*** Exercise data ***
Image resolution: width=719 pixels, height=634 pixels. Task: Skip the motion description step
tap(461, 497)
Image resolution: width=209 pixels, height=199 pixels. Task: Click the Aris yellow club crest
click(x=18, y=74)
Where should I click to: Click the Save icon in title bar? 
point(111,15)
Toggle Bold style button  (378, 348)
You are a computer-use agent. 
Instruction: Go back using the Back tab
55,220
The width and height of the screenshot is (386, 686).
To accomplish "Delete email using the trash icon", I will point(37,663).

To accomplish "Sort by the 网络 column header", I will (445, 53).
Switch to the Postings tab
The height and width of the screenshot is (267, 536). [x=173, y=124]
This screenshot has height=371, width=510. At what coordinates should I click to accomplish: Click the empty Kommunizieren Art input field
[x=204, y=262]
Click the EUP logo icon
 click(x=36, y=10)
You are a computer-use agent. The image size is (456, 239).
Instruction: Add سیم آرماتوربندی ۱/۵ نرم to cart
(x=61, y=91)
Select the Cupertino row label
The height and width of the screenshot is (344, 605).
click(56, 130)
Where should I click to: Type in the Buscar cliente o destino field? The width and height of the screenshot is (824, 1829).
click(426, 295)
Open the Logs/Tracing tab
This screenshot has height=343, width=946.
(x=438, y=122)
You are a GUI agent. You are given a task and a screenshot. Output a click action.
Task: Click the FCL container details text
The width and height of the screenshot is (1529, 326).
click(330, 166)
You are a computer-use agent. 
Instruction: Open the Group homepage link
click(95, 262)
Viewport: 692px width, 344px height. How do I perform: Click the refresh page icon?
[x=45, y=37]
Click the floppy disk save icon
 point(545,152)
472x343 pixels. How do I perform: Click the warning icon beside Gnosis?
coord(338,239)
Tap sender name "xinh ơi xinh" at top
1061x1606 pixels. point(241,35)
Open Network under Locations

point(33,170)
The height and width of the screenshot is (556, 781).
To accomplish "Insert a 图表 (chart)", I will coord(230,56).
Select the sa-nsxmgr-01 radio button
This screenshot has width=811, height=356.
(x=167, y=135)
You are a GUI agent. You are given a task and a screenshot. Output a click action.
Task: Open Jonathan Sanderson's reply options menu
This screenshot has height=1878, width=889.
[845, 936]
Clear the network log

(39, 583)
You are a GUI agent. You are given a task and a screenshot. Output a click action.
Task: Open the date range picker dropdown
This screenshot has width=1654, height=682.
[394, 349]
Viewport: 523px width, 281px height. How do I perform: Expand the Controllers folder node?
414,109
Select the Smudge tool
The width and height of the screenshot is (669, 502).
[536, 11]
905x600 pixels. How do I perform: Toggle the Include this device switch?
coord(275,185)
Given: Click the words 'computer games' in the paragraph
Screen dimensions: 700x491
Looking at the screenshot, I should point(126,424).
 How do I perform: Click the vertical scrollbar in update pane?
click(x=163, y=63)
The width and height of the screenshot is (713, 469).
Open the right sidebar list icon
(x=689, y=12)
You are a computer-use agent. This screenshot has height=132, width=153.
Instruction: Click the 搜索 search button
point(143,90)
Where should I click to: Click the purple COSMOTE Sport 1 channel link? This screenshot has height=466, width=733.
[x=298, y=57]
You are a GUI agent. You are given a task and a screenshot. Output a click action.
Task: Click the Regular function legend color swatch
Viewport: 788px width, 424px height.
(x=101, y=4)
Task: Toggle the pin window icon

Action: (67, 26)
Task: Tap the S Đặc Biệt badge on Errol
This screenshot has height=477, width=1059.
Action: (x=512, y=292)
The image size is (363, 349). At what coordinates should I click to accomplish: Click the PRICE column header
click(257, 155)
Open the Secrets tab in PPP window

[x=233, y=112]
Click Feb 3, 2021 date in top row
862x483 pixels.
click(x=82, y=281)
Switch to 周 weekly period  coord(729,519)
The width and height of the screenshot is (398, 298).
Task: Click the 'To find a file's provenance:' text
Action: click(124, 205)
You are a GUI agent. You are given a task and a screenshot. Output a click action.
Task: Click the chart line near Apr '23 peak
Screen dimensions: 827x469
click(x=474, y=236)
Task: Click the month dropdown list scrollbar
***
Instructions for the task: Transcribe the entire listing above exactly.

The completed task:
Image resolution: width=719 pixels, height=634 pixels. Task: Skip the motion description step
tap(461, 497)
Image resolution: width=209 pixels, height=199 pixels. Task: Click the Aris yellow club crest
click(x=18, y=74)
Where should I click to: Click the Save icon in title bar? 
point(111,15)
Toggle Bold style button  (378, 348)
You are a computer-use agent. 
Instruction: Go back using the Back tab
55,220
The width and height of the screenshot is (386, 686).
To accomplish "Delete email using the trash icon", I will point(37,663).

To accomplish "Sort by the 网络 column header", I will (445, 53).
Switch to the Postings tab
The height and width of the screenshot is (267, 536). [x=173, y=124]
This screenshot has height=371, width=510. At what coordinates should I click to accomplish: Click the empty Kommunizieren Art input field
[x=204, y=262]
Click the EUP logo icon
 click(x=36, y=10)
You are a computer-use agent. The image size is (456, 239).
Instruction: Add سیم آرماتوربندی ۱/۵ نرم to cart
(x=61, y=91)
Select the Cupertino row label
The height and width of the screenshot is (344, 605).
click(56, 130)
Where should I click to: Type in the Buscar cliente o destino field? The width and height of the screenshot is (824, 1829).
click(426, 295)
Open the Logs/Tracing tab
This screenshot has height=343, width=946.
(x=438, y=122)
You are a GUI agent. You are given a task and a screenshot. Output a click action.
Task: Click the FCL container details text
The width and height of the screenshot is (1529, 326).
click(330, 166)
You are a computer-use agent. 
Instruction: Open the Group homepage link
click(95, 262)
Viewport: 692px width, 344px height. How do I perform: Click the refresh page icon?
[x=45, y=37]
Click the floppy disk save icon
 point(545,152)
472x343 pixels. How do I perform: Click the warning icon beside Gnosis?
coord(338,239)
Tap sender name "xinh ơi xinh" at top
1061x1606 pixels. point(241,35)
Open Network under Locations

point(33,170)
The height and width of the screenshot is (556, 781).
To accomplish "Insert a 图表 (chart)", I will coord(230,56).
Select the sa-nsxmgr-01 radio button
This screenshot has width=811, height=356.
(x=167, y=135)
You are a GUI agent. You are given a task and a screenshot. Output a click action.
Task: Open Jonathan Sanderson's reply options menu
This screenshot has height=1878, width=889.
[845, 936]
Clear the network log

(39, 583)
You are a GUI agent. You are given a task and a screenshot. Output a click action.
Task: Open the date range picker dropdown
This screenshot has width=1654, height=682.
[394, 349]
Viewport: 523px width, 281px height. How do I perform: Expand the Controllers folder node?
414,109
Select the Smudge tool
The width and height of the screenshot is (669, 502).
[536, 11]
905x600 pixels. How do I perform: Toggle the Include this device switch?
coord(275,185)
Given: Click the words 'computer games' in the paragraph
Screen dimensions: 700x491
Looking at the screenshot, I should point(126,424).
 How do I perform: Click the vertical scrollbar in update pane?
click(x=163, y=63)
The width and height of the screenshot is (713, 469).
Open the right sidebar list icon
(x=689, y=12)
You are a computer-use agent. This screenshot has height=132, width=153.
Instruction: Click the 搜索 search button
point(143,90)
Where should I click to: Click the purple COSMOTE Sport 1 channel link? This screenshot has height=466, width=733.
[x=298, y=57]
You are a GUI agent. You are given a task and a screenshot. Output a click action.
Task: Click the Regular function legend color swatch
Viewport: 788px width, 424px height.
(x=101, y=4)
Task: Toggle the pin window icon

Action: (67, 26)
Task: Tap the S Đặc Biệt badge on Errol
This screenshot has height=477, width=1059.
Action: (x=512, y=292)
The image size is (363, 349). At what coordinates should I click to accomplish: Click the PRICE column header
click(257, 155)
Open the Secrets tab in PPP window

[x=233, y=112]
Click Feb 3, 2021 date in top row
862x483 pixels.
click(x=82, y=281)
Switch to 周 weekly period  coord(729,519)
The width and height of the screenshot is (398, 298).
Task: Click the 'To find a file's provenance:' text
Action: click(124, 205)
You are a GUI agent. You are given a task and a screenshot. Output a click action.
Task: Click the chart line near Apr '23 peak
Screen dimensions: 827x469
click(x=474, y=236)
Task: Click the month dropdown list scrollbar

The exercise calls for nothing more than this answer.